▶ **Activity 1**
In the text about the Lamu Culinary Institute below, check whether each statement agrees with it: (a) Each group of students will number 20 to 25. (b) Students start serving real guests only after their first year. (c) Baraka House was first built as a church. For each, answer yes or no and quote the exact words from the text that settle it.
▶ **Activity 2**
Carry on the text about the Lamu Culinary Institute from its last sentence.

▶ **Text**
━━━━━━━━━━
Lamu Culinary Institute
Lamu's economy runs on tourism, and tourism runs on hospitality. But most of the skilled work in the island's hotels and restaurants goes to people from elsewhere — while local youth, and local women in particular, are left with few routes into the industry built around them.
The Lamu Culinary Institute is being built to change that.
What it is
The Institute will be Kenya's first dedicated culinary training facility, offering a twelve-to-eighteen-month program in cooking, hospitality, and the business of running a kitchen. Each cohort will be 20 to 25 students, with a majority of places held for young women. Students will train where it matters: in a working restaurant and café, open to the public, serving real guests from the first week.
The curriculum is rooted in Swahili cooking — one of East Africa's richest and least documented culinary traditions. Food here is heritage, and the Institute treats it that way: as a source of pride, a living archive, and a foundation to build careers on.
Baraka House
The Institute will operate out of Baraka House, a landmark building on the Lamu seafront in the heart of the UNESCO-protected Old Town. Originally an Ismaili mosque and later a restaurant and cultural space, Baraka House is being restored to house classrooms, a teaching kitchen, and the public training restaurant that anchors the program.
━━━━━━━━━━
▶ **Given data**
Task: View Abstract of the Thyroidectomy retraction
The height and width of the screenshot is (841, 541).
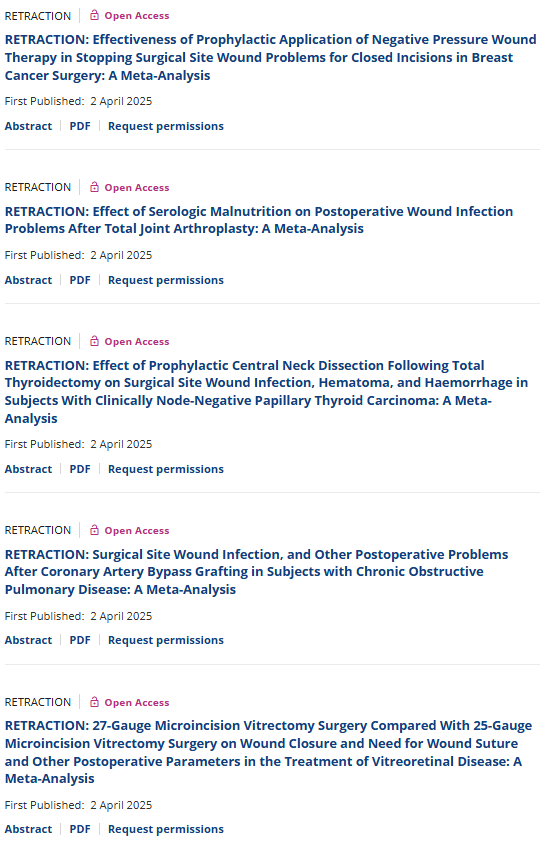Action: 28,469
━━━━━━━━━━
▶ **Output 1**
(a) Yes: "Each cohort will be 20 to 25 students"
(b) No: "serving real guests from the first week"
(c) No: "Originally an Ismaili mosque"

▶ **Output 2**
Partners and mentors
The Institute is being built in partnership with Geitmyra Culinary Center in Norway, founded by food writer and activist Andreas Viestad, whose model has trained more than 120 junior chefs for professional careers, and the Melting Pot Foundation, whose work in Bolivia, Denmark, and beyond has shown how a culinary school can transform a local food economy — most famously through Gustu in La Paz, which now anchors five alumni restaurants on Latin America's 50 Best list.
Central to the Institute's model is a program of visiting Michelin-starred chefs in residence, who will teach alongside the permanent faculty. The point is not only technical instruction: it is proximity. Working shoulder-to-shoulder with chefs of that calibre raises what a student in Lamu can picture for themselves — not just a job in a kitchen, but a career that could take them anywhere, and a craft that could one day put them at the top of the profession. Chefs who have lent their support to the vision include Eric Ripert of Le Bernardin in New York, Gabriela Cámara of Contramar in Mexico City, Gaggan Anand in Bangkok, and Kobus van der Merwe of Wolfgat in South Africa.
Where we are
The Institute is in its preparation year. Baraka House is being readied, the curriculum is being finalised, and partnerships with local schools, farmers, hotels, and visiting chefs are taking shape. The first cohort is expected to begin training in 2027.